For additional entertainment, try asking Belkin why the downloaded v2 driver is named: F5D7010_V2_UK.EXE which implies that it's for UK, not US, which have different regulatory domains.

In the future, if you have a problem, complaint, rant or combination thereof, kindly supply enough information so that a reader can determine if the problem also applies to their own system.

Reply to
Jeff Liebermann

Are you making a statement or trying to ask a question?

Reply to
Frank

About a year ago, Belkin did something very stupid: they changed the chipset used in their wireless adapters but didn't change the model numbers for the cards. To make matters worse, they also didn't update the specs published on their web site. Some Mac users bought these cards only to find that, unlike the previous Broadcom-based versions, the new cards no longer worked with Apple's AirPort driver. When they called Belkin tech support, they were told things like "We don't support Macs." It looks like the web page for the F5D7010 still contains erroneous information about OS support.
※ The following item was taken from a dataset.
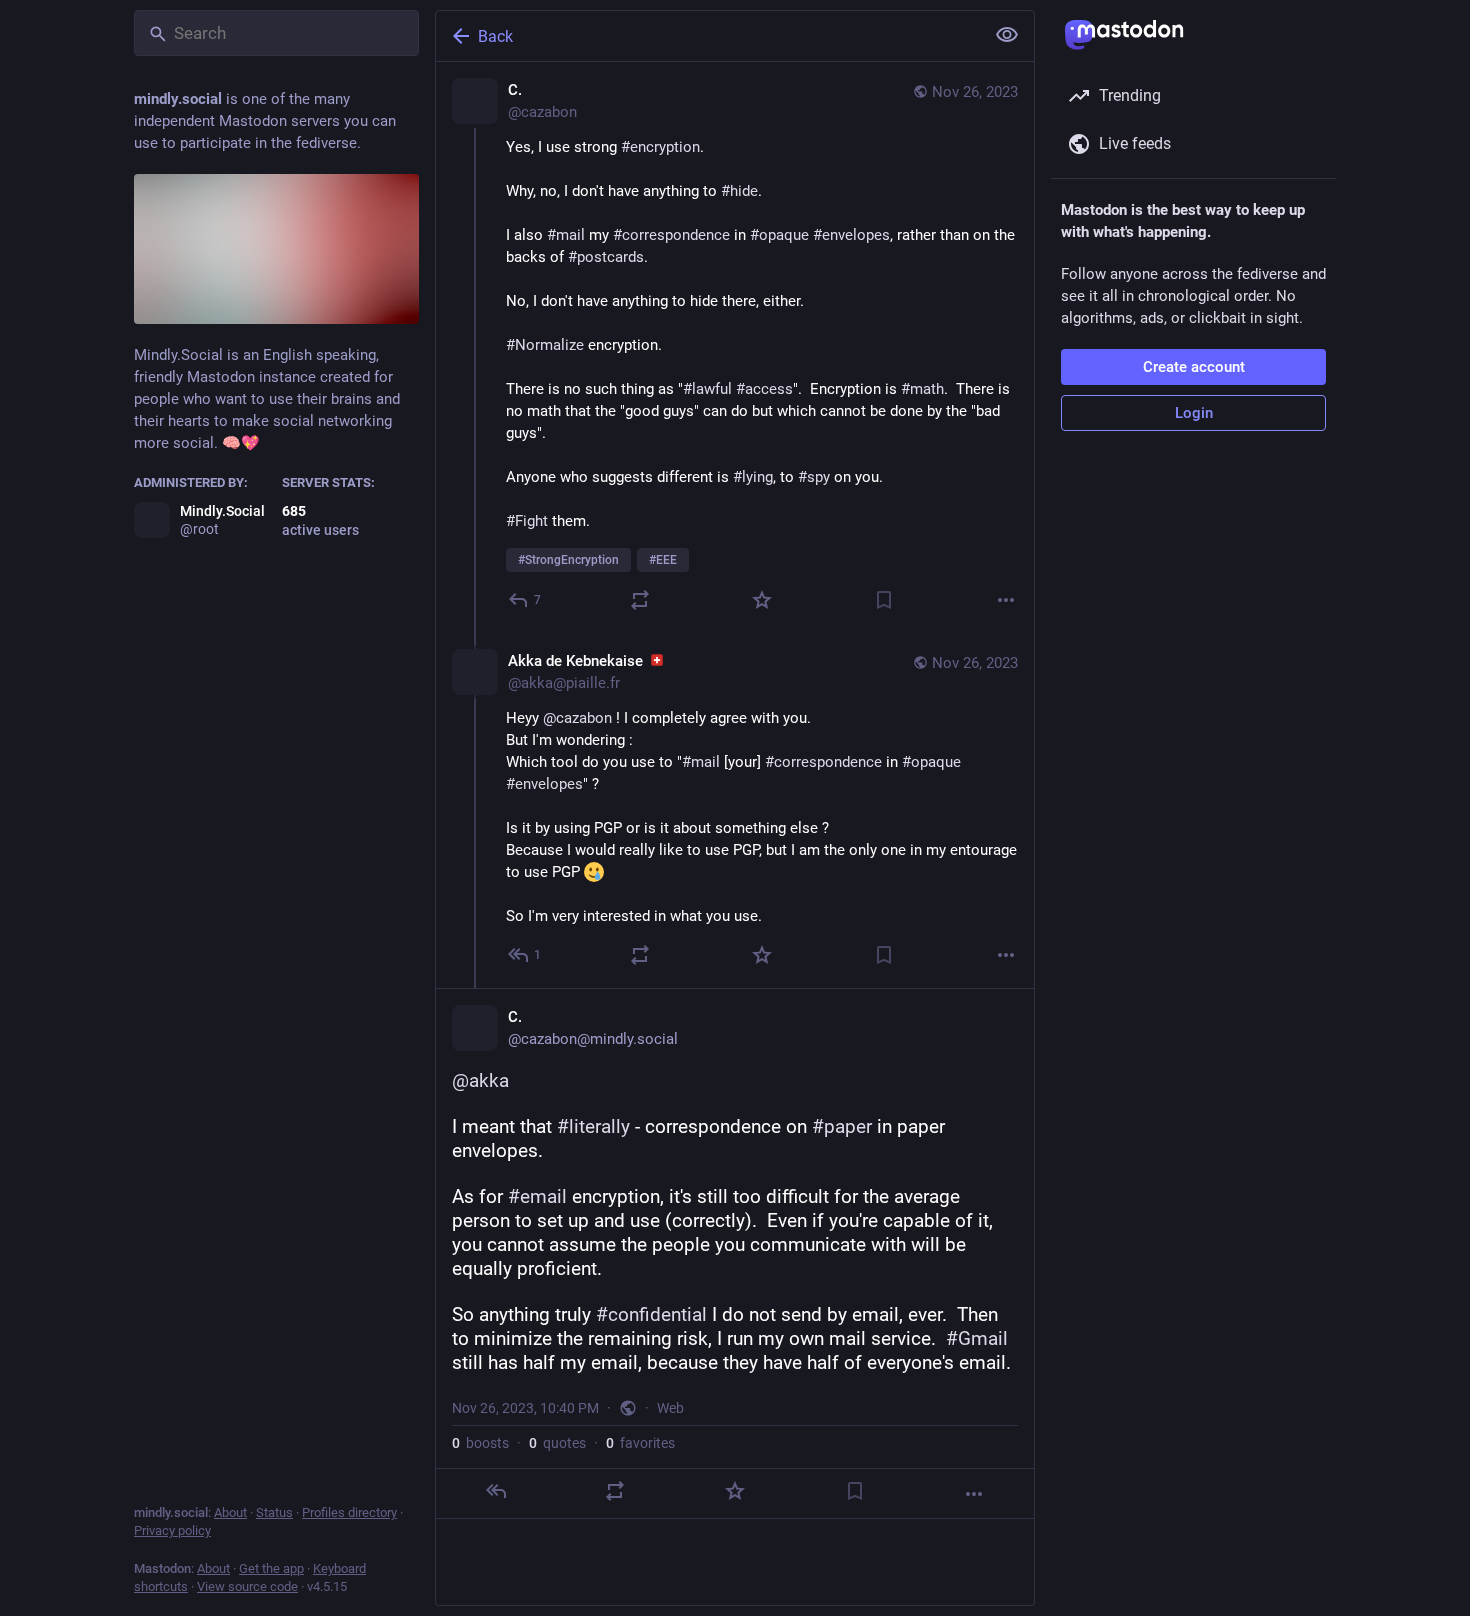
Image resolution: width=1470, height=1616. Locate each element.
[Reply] (496, 1491)
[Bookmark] (884, 600)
For this reason -- and others, like the famous decision to have their routers occasionally redirect traffic to Belkin web pages -- it's best to avoid Belkin wireless products: you never really know what you're getting. I have no qualms about Belkin's cables, hubs, and other accessories; but their wireless networking division is a mess.

Reply to
Neill Massello

I understand what you mean. The f5d7010 fails very easily as you say. I did blown one new card on my Toshiba Satellite too. I prefer to stay away from Belkin.

Reply to
exordio

Santa Claus did the trick. I got a gift: a 'Linksys WPC54G Wireless-G Notebook Adapter.' It works like a dream matching my Linksys Wireless-G router. BTW, the f5d7010 is broken, burned, kaputt.